Their differences are due mostly to the different purposes behind their development: classification systems were developed to enable objects to be physically ordered by subject, using a nomenclature assigned to the different sections of the scheme that can express a systematic order; thesauri were developed for use with abstracting journals to improve indexing of the research articles covered. With the application of both systems to online resources, these differences become less obvious, although the different approaches to their development mean that classification systems are best used for grouping documents to support browsing as described above, while thesauri, using more specific terminology, are used for indexing individual documents to support searching.

The second part of this deliverable is thus concerned with the structure of both thesauri and classification systems, covering the different relationships that can exist between the concepts they contain. It also looks at a method of encoding thesauri for storage and/or data transferral, providing a candidate for a standard syntax that uses the Resource Discovery Framework (RDF) and XML. Although this method could also be applied to classification systems, this has not been attempted for this report.

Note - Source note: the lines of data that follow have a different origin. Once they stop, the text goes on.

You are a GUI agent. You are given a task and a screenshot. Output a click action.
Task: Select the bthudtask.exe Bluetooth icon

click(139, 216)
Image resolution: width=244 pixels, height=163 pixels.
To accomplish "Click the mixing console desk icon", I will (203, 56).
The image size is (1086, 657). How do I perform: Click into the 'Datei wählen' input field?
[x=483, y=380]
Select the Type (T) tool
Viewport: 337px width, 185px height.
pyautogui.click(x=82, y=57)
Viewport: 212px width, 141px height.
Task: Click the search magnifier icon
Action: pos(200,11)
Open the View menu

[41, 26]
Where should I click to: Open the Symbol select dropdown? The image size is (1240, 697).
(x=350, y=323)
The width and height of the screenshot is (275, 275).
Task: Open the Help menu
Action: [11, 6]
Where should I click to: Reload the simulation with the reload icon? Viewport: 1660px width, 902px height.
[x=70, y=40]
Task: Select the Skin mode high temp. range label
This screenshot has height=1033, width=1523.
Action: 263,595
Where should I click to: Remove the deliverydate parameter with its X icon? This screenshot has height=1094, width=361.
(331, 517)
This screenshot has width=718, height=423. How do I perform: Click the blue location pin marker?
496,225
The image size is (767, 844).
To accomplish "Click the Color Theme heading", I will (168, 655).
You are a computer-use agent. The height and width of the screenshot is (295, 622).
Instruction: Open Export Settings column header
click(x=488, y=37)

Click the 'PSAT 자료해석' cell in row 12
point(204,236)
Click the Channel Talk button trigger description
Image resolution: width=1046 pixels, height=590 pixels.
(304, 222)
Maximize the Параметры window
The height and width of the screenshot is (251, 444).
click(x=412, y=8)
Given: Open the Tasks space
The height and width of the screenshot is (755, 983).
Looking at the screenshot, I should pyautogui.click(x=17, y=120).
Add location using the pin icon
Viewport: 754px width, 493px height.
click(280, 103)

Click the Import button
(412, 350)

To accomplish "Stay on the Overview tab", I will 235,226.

This approach describes a thesaurus schema that can be used with the RDF Triplestore API presented in the DESIREII toolkit <ref>. The triplestore is a database designed for storing the predicate, subject, object triples that form the basis of the RDF syntax, such as:

(title, document URI, "My Homepage").

When used with the thesaurus RDF Schema, this flexible method of storage has the added benefits of providing a mechanism for storing multilingual thesauri, and of providing a structure suitable for representing cross-mapping between thesaurus schemes (for which some kind of cross-mapping schema would then be required).

2. Cross-browsing paradigms

Subject Gateways use browsing as a method of providing systematic subject access, which is what differentiates them from other rather unstructured information gateways. It is this provision of a mechanism for classifying indexed resources into a structured subject hierarchy, and the provision of a user interface into that structure, which is part of the definition of a subject gateway, as envisaged by the DESIRE projects.

Much work is currently being done on the interoperability of subject gateways to provide a broader and wider range of resources through a single user interface. This requires some mechanism for brokering searches to a number of separate gateways, whether this is provided by a central repository of data or through a cross-searching mechanism. Standards such as Z39.50 and WHOIS++ provide for the latter technique and are being explored in a number of projects such as Renardus <ref> and the IMesh project <ref>. However, there has been little work done on investigating methods of cross-browsing such distributed systems.

There is no standard definition of exactly what constitutes cross-browsing, possibly because there are so few actual instances of it in practice. The broadest definition might simply refer to any technique that allowed the browsing search paradigm to be applied across more than one gateway, whether or not this fact is apparent to the end-user. The major problem in implementing such a system comes from the large number of different classification schemes used by subject gateways and the resulting need to cross-map between them. Due to the different structures of classification schemes and the varying degrees of specificity or depth of the different areas within them, such cross-mapping can be problematical.

Aside from the problem of cross-mapping, however, is the issue of what mechanism is to be used to present a cross-browsing system to the end-user. We describe below two possible mechanisms by which this may be done. The first method consists of populating the sections of the browse tree of one gateway with links to individual resources held on other, remote Gateways; whilst the second method looks at the technique of placing some form of link from a sub-section of one tree to an equivalent sub-section in the tree of a remote Gateway, thus allowing the user to literally browse across different services.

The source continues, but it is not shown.